*EXERCISE DESCRIPTION:* Would you transcribe the line that holds "Screen dimensions: 1207x821", plus every line beneath it through the end of the data, exactly and with nothing added?
── DATASET RECORDS ──
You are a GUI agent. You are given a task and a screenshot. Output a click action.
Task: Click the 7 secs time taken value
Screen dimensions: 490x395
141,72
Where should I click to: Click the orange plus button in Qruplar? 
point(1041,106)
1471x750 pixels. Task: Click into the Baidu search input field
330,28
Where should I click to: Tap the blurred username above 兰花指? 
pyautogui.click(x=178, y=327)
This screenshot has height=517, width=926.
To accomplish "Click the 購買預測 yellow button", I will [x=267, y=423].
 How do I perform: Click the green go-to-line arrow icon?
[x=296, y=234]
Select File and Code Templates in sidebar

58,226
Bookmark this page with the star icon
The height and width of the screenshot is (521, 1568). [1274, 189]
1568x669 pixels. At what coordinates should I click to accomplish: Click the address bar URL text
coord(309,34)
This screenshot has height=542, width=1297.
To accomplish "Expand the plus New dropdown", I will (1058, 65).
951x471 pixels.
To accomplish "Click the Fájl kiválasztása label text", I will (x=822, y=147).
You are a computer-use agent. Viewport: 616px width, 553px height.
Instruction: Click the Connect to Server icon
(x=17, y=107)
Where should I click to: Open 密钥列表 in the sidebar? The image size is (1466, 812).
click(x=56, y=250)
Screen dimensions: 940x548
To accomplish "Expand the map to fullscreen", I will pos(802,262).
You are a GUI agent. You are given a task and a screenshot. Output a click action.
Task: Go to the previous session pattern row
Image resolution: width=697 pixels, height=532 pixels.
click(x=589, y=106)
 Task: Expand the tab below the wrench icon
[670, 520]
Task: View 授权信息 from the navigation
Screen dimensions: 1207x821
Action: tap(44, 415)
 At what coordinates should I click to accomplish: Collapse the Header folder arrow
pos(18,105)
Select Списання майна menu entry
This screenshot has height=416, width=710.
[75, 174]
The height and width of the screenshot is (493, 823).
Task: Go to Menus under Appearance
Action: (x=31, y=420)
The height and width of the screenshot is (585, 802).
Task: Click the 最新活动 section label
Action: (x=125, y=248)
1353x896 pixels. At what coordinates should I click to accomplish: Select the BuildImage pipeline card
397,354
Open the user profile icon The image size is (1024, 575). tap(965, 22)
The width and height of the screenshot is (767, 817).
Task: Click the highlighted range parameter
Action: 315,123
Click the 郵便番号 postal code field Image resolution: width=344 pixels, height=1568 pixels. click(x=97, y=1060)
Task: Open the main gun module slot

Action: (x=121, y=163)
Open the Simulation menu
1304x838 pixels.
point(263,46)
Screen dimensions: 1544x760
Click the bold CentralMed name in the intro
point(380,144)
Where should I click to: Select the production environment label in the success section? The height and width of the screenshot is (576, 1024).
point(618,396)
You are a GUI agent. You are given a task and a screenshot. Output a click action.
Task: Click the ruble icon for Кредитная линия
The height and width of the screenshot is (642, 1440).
───
*WRITTEN ANSWER:*
Screen dimensions: 1207x821
Action: tap(44, 415)
 At what coordinates should I click to accomplish: Collapse the Header folder arrow
pos(18,105)
Select Списання майна menu entry
This screenshot has height=416, width=710.
[75, 174]
The height and width of the screenshot is (493, 823).
Task: Go to Menus under Appearance
Action: (x=31, y=420)
The height and width of the screenshot is (585, 802).
Task: Click the 最新活动 section label
Action: (x=125, y=248)
1353x896 pixels. At what coordinates should I click to accomplish: Select the BuildImage pipeline card
397,354
Open the user profile icon The image size is (1024, 575). tap(965, 22)
The width and height of the screenshot is (767, 817).
Task: Click the highlighted range parameter
Action: 315,123
Click the 郵便番号 postal code field Image resolution: width=344 pixels, height=1568 pixels. click(x=97, y=1060)
Task: Open the main gun module slot

Action: (x=121, y=163)
Open the Simulation menu
1304x838 pixels.
point(263,46)
Screen dimensions: 1544x760
Click the bold CentralMed name in the intro
point(380,144)
Where should I click to: Select the production environment label in the success section? The height and width of the screenshot is (576, 1024).
point(618,396)
You are a GUI agent. You are given a task and a screenshot. Output a click action.
Task: Click the ruble icon for Кредитная линия
The height and width of the screenshot is (642, 1440).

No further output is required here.